Secondo me deve assolutamente essere sincero su quanto le carte gli mostrano, ma certamente, può scegliere le domande alle quali rispondere.
Ci sono cose, infatti, che vanno oltre il “gioco della cartomanzia”, perché di gioco si parla, e quale tale si deve utilizzare; lasciamo ad altri l’interesse morboso di dover guardare oltre l’orizzonte, il momento è adesso e questo deve bastare. Sarà la vita a rispondere a quelle domande alle quali il cartomante deve sempre rifiutarsi di cimentarsi.
Torniamo al titolo.
Certamente i Tarocchi, e non solo, si leggono, vanno riconosciuti e inquadrati in specifici aspetti della vita; ma vanno anche “sentiti”, non uditi, infatti il tocco delle dita su ognuna delle 78 carte deve essere percepito come un’emozione. L’esperienza renderà possibile questo contatto.
Ecco, infine, il mio consiglio per l’interpretazione.
Del mazzo solo 22 sono protagoniste, gli Arcani Maggiori, le altre 56, detti anche Arcani Minori, ci parleranno di azioni, interpreti marginali, luoghi.
Delle tre condizioni, nessuna esclude l’altra, pertanto, per una buona lettura bisogna osservare le carte secondo l’ordine che daremo noi stessi.

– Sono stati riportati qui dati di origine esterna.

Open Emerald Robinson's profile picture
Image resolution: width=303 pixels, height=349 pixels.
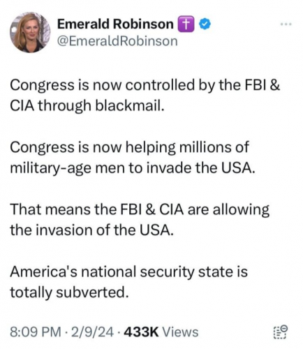(x=30, y=32)
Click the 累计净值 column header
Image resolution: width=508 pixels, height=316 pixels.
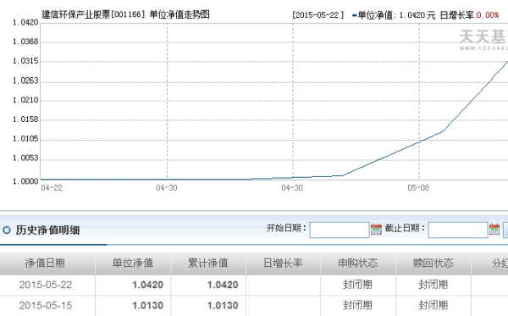(x=208, y=263)
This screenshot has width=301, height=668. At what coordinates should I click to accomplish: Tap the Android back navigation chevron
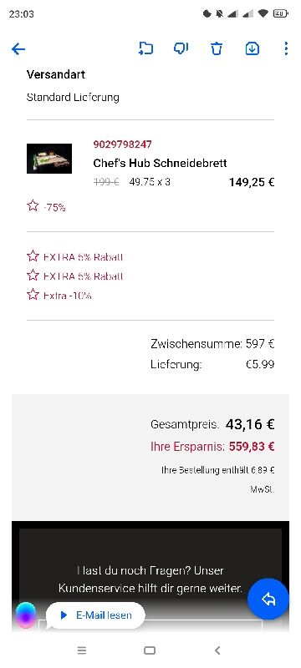pyautogui.click(x=217, y=650)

Iniziamo con l’individuazione del soggetto, osservarlo nel suo contesto, concludendo infine, con il responso.
Molte persone, che chiameremo questuanti, chiedono spesso notizie su malattie o incidenti; personalmente sono contrario a fare consulti su questi argomenti, ma è comunque possibile consigliare senza mai essere categorici.
Vi racconterò due esperienze vissute, che mi hanno coinvolto tristemente.

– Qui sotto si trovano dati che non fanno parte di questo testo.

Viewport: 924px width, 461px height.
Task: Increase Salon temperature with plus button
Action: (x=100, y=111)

La prima riguarda una ragazza, molto innamorata del marito, la quale, mi chiese cosa potesse fare per riconquistare il marito. Era una bella ragazza e mi permisi, data la confidenza che ci univa, di dirle di lasciarlo perdere, perché il suo destino non sarebbe stato con lui; inoltre, dalla consultazione apparve una situazione di rischio a causa di droghe. Lei scoppiò a ridere dicendomi… ma se nemmeno fumo; non so cosa dirti, risposi, questo vedo e questo ti dico.
Alcune settimane dopo una comune amica mi aggredì chiedendomi il perché non l’avessi avvisata che sarebbe morta. Rimasi senza parole.

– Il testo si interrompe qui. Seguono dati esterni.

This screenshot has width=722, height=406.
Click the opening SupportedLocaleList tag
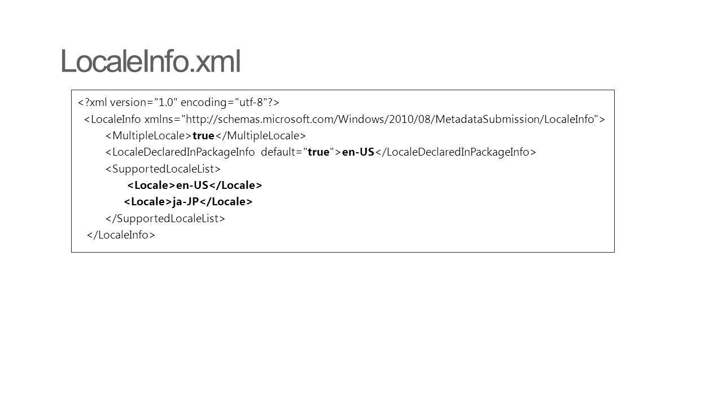[x=162, y=169]
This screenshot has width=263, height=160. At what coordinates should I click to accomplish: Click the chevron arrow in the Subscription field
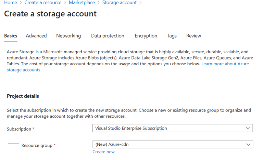pyautogui.click(x=248, y=128)
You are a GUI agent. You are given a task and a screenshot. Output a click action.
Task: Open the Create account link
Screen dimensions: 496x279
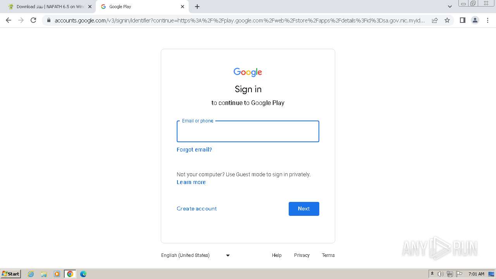click(x=197, y=208)
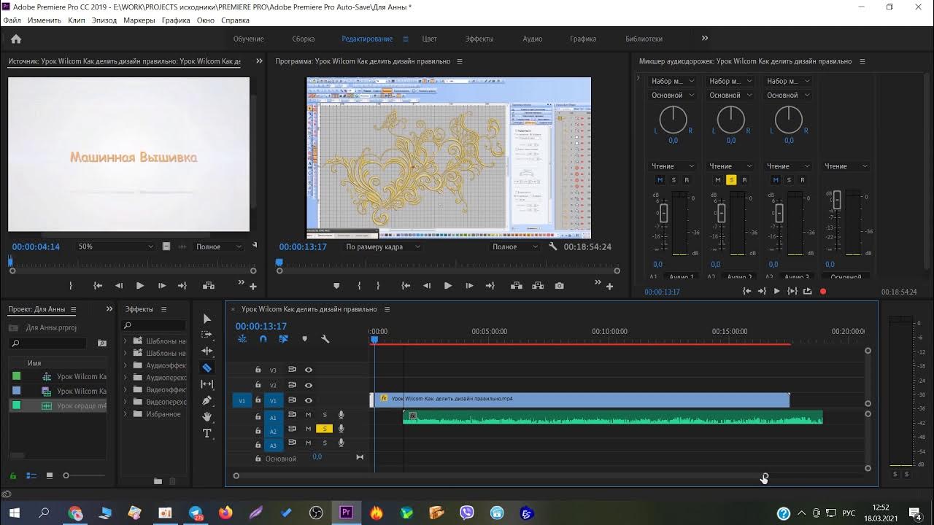Viewport: 934px width, 525px height.
Task: Select the Type tool (T)
Action: click(207, 434)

Si era sottoposta a un intervento di liposuzione total body con anestesia, lo shock anafilattico l’uccise. Ero impietrito! Io avevo fatto tutto ciò che era in mio potere, l’avevo avvisata, avevo visto il rischio, ma lei era andata verso il suo destino seguendo il volere del “Libero Arbitrio”
La seconda, alquanto simile, riguarda un uomo che conobbi e al quale feci i Tarocchi sull’amore e il lavoro. Durante la consultazione tutto sembrava essere perfetto, tuttavia, qualcosa dentro di me mi spinse a dire un’ultima cosa, stai attento al gas. Anche lui rise e mi disse amichevolmente, ma se nemmeno mi faccio il caffè. 
Mesi dopo, venni a sapere che la bomboletta di ricarica, dell’accendino Dupont, che andava avvitata obbligatoriamente, gli era scoppiata tra le mani, incendiandosi, uccidendolo.
Sono alcune delle esperienze che purtroppo mi porto dietro, altre invece sono state molto belle, e vi assicuro che sono tutte ben nitide nella mia memoria.